### What you will do
Your job with the data below is to output exactly the lines from the one holding "Given: Select the underline annotation tool" down to the one holding "Go to the Delivery tab", both included, and no others.

### Recorded information
==*==

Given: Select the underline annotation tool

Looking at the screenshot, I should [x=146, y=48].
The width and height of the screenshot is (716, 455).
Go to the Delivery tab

==*==

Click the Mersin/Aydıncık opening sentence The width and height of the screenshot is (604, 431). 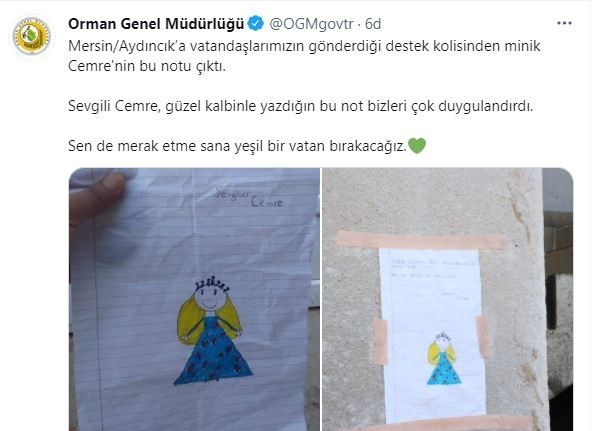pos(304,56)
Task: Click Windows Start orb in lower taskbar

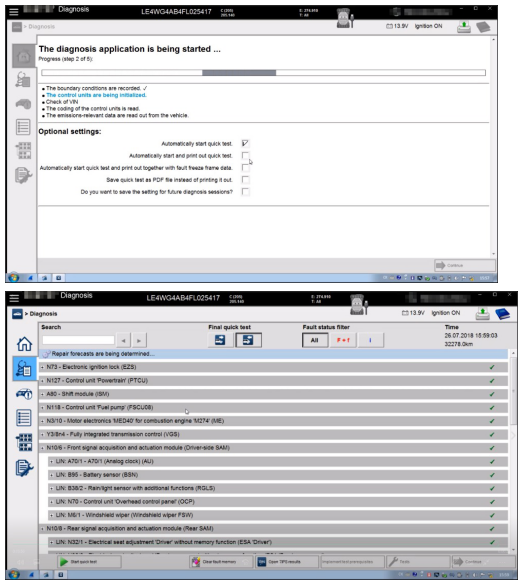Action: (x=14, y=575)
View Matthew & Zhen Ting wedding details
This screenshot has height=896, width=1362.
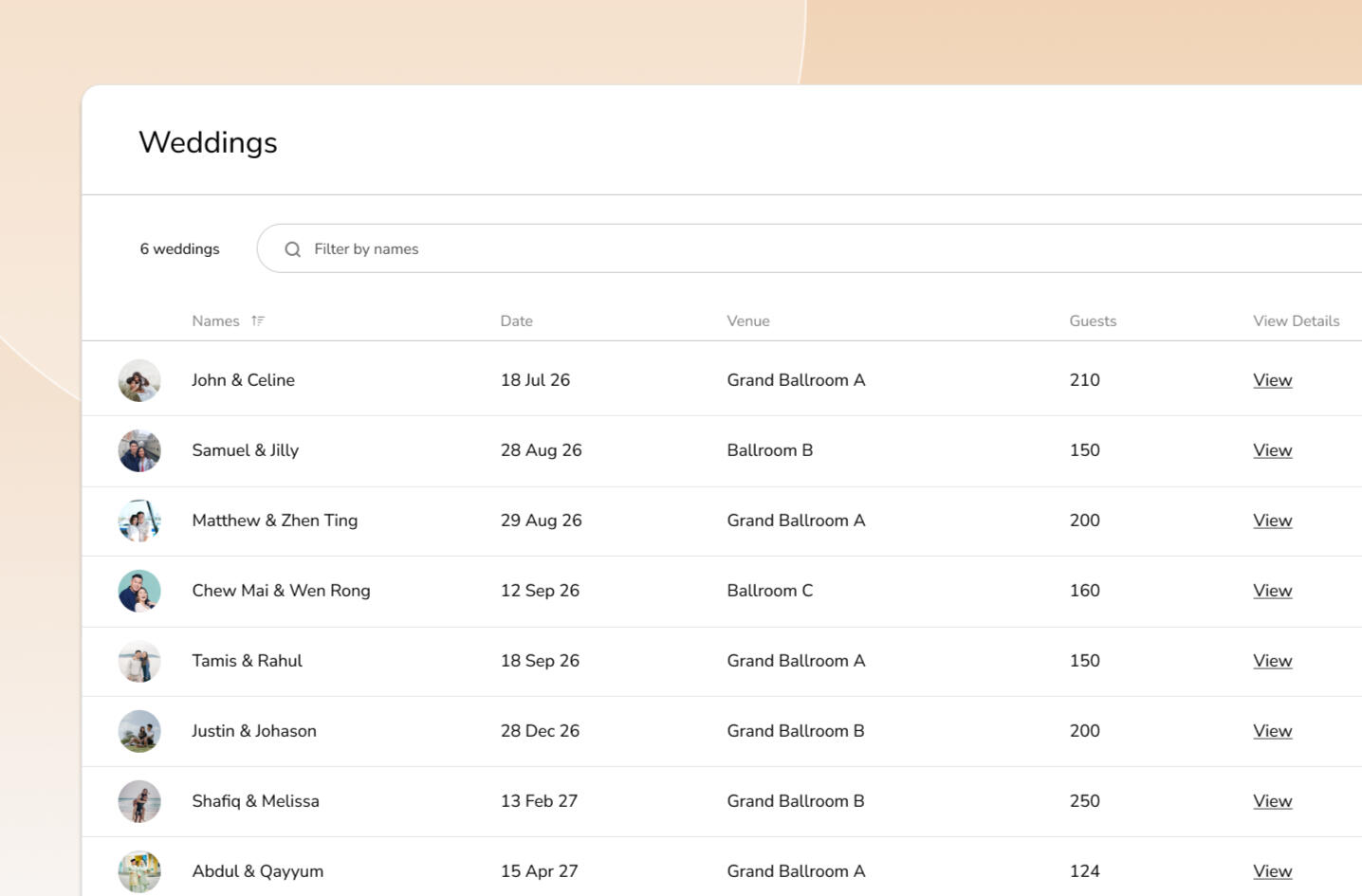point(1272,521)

==*==

### Response to the task
Given: Select the underline annotation tool

Looking at the screenshot, I should [x=146, y=48].
The width and height of the screenshot is (716, 455).
Go to the Delivery tab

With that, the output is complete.